**** INFORMATION PROVIDED ****

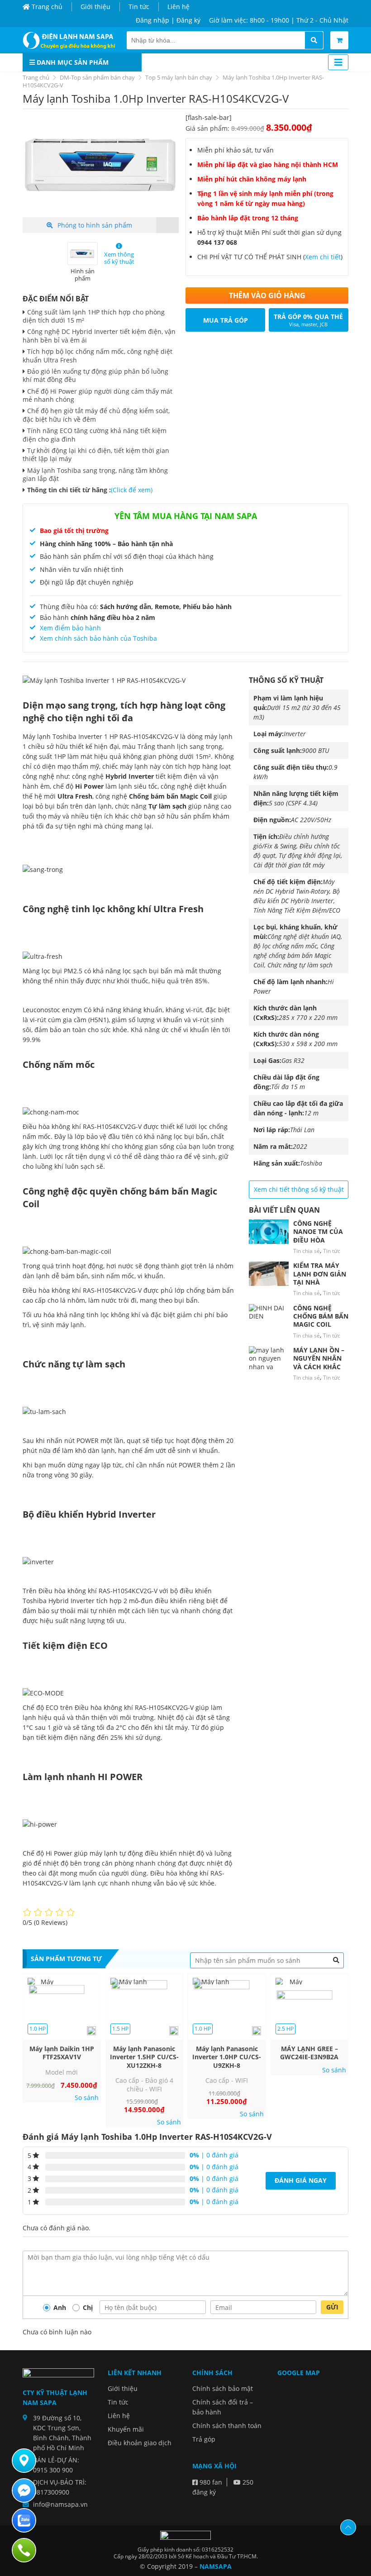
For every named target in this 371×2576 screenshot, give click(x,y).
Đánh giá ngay (301, 2180)
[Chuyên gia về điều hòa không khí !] (71, 40)
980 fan (210, 2482)
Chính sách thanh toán (227, 2425)
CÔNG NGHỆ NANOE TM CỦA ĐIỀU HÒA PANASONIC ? (318, 1235)
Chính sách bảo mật (222, 2388)
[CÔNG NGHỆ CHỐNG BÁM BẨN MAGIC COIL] (269, 1316)
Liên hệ (178, 6)
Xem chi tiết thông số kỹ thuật (299, 1189)
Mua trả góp (225, 320)
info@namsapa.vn (60, 2504)
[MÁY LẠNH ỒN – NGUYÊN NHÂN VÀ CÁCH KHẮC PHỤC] (269, 1358)
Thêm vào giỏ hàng (267, 295)
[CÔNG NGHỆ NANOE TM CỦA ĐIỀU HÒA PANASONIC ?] (269, 1231)
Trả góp (203, 2439)
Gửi (332, 2307)
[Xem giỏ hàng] (339, 40)
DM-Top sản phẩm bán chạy (97, 77)
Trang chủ (46, 6)
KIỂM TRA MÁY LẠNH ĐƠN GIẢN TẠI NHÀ (319, 1273)
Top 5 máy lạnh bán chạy (178, 77)
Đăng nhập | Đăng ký (168, 20)
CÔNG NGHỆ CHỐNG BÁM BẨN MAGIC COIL (320, 1316)
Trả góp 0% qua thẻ (308, 320)
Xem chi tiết (323, 256)
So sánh (87, 2098)
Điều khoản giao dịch (139, 2442)
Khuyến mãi (126, 2429)
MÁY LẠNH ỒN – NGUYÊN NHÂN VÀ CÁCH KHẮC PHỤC (318, 1362)
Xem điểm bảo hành (70, 628)
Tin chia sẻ (306, 1251)
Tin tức (138, 6)
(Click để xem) (131, 490)
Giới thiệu (95, 6)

****

_WHAT THE TASK ASKS:_ From the line containing "Chính sách bảo mật (222, 2388)" down to the last line of the records above, print every line exactly, with both ends kept.

_ANSWER:_
Chính sách bảo mật (222, 2388)
[CÔNG NGHỆ CHỐNG BÁM BẨN MAGIC COIL] (269, 1316)
Liên hệ (178, 6)
Xem chi tiết thông số kỹ thuật (299, 1189)
Mua trả góp (225, 320)
info@namsapa.vn (60, 2504)
[MÁY LẠNH ỒN – NGUYÊN NHÂN VÀ CÁCH KHẮC PHỤC] (269, 1358)
Thêm vào giỏ hàng (267, 295)
[CÔNG NGHỆ NANOE TM CỦA ĐIỀU HÒA PANASONIC ?] (269, 1231)
Trả góp (203, 2439)
Gửi (332, 2307)
[Xem giỏ hàng] (339, 40)
DM-Top sản phẩm bán chạy (97, 77)
Trang chủ (46, 6)
KIỂM TRA MÁY LẠNH ĐƠN GIẢN TẠI NHÀ (319, 1273)
Top 5 máy lạnh bán chạy (178, 77)
Đăng nhập | Đăng ký (168, 20)
CÔNG NGHỆ CHỐNG BÁM BẨN MAGIC COIL (320, 1316)
Trả góp 0% qua thẻ (308, 320)
Xem chi tiết (323, 256)
So sánh (87, 2098)
Điều khoản giao dịch (139, 2442)
Khuyến mãi (126, 2429)
MÁY LẠNH ỒN – NGUYÊN NHÂN VÀ CÁCH KHẮC PHỤC (318, 1362)
Xem điểm bảo hành (70, 628)
Tin chia sẻ (306, 1251)
Tin tức (138, 6)
(Click để xem) (131, 490)
Giới thiệu (95, 6)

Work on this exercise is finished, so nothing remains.